Recently I had the opportunity of installing FreeIPA client on servers running the Debian operating system. I will share my experience in this blog post. FreeIPA is an excellent centralized user management system from FreeIPA.

It is free and open source. FreeIPA has lot of features other than user management such as DNS, Certificate management, Encrypted Authentication and more. In my earlier blog post titled FreeIPA - An open source centralized user management system, I have described the installation and configuration of FreeIPA server

Installing FreeIPA Client

FreeIPA server and client are very easy to install on Centos and Fedora. Configuring a Linux system as an IDM Client, is a useful guide from RedHat on installing FreeIPA clients on RedHat based systems.

Installing FreeIPA on other operating systems is a lot more difficult.
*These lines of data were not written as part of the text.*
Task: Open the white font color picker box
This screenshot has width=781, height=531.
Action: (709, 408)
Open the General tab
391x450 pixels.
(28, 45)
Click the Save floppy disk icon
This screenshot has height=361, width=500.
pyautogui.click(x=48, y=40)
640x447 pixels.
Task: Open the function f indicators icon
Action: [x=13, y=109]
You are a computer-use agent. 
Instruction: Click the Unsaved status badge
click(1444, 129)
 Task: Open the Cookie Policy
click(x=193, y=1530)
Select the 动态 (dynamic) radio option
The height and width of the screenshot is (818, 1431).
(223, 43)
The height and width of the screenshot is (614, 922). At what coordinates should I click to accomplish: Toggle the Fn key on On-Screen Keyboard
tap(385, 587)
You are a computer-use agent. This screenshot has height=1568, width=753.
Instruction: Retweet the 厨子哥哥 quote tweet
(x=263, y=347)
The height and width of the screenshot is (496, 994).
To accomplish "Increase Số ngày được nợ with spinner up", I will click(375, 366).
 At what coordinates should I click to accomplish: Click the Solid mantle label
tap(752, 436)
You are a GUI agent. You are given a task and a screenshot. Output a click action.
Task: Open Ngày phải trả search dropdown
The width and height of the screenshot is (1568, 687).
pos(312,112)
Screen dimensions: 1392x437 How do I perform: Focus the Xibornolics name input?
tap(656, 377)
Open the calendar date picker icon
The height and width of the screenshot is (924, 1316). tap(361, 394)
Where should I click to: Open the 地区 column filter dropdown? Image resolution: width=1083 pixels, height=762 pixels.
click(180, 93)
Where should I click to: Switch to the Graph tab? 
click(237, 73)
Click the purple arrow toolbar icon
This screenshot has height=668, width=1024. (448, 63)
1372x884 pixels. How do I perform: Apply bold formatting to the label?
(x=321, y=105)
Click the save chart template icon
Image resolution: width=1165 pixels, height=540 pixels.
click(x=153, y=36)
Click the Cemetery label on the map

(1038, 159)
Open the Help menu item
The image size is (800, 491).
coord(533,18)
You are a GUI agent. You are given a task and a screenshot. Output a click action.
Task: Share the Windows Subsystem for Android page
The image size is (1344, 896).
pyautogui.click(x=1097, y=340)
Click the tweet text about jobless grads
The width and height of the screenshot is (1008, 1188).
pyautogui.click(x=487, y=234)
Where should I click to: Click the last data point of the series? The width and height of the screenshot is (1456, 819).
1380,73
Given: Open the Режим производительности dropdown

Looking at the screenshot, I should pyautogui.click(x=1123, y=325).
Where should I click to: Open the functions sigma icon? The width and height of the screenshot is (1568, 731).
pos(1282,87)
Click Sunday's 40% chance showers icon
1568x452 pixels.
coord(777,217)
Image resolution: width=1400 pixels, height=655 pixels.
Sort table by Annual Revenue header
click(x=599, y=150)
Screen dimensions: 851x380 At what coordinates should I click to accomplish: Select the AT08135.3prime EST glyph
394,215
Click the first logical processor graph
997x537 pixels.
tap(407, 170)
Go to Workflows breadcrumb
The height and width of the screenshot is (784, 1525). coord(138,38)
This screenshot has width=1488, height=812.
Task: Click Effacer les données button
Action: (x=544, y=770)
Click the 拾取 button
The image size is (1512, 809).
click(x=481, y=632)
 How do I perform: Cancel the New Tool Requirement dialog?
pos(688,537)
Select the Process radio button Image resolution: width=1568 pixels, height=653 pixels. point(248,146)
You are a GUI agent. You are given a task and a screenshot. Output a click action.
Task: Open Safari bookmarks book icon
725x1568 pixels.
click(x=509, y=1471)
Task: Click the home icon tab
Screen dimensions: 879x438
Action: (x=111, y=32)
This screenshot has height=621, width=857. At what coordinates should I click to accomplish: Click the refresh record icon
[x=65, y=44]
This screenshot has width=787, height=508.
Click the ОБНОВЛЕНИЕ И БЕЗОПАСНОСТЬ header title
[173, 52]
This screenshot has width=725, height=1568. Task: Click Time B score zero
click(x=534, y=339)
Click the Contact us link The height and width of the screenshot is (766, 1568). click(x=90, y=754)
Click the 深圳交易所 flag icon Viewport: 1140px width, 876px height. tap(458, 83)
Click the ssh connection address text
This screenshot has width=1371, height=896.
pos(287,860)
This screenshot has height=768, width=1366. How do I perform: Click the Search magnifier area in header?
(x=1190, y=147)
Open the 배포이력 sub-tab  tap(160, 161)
Even though RedHat provides a guide titled Manually configuring a Linux client, I was not able to get it to work on Debian. The HowTo guides on the FreeIPA wiki describes the process of installing FreeIPA on non Red Hat based operating systems and integration with different applications. However these guides were not useful.

Ubuntu provides FreeIPA server and client packages on Launchpad. Ubuntu is based on Debian, but is not Debian so I went on searching for a solution for Debian. I came across a thread titled “freeipa-client on Debian Wheezy” on the Ubuntu FreeIPA mailing list. It was posted by one of the contributors of the Ubuntu FreeIPA project. He created a package for Debian and provided a repository for easy installation.

Here is how to install FreeIPA client on Debian.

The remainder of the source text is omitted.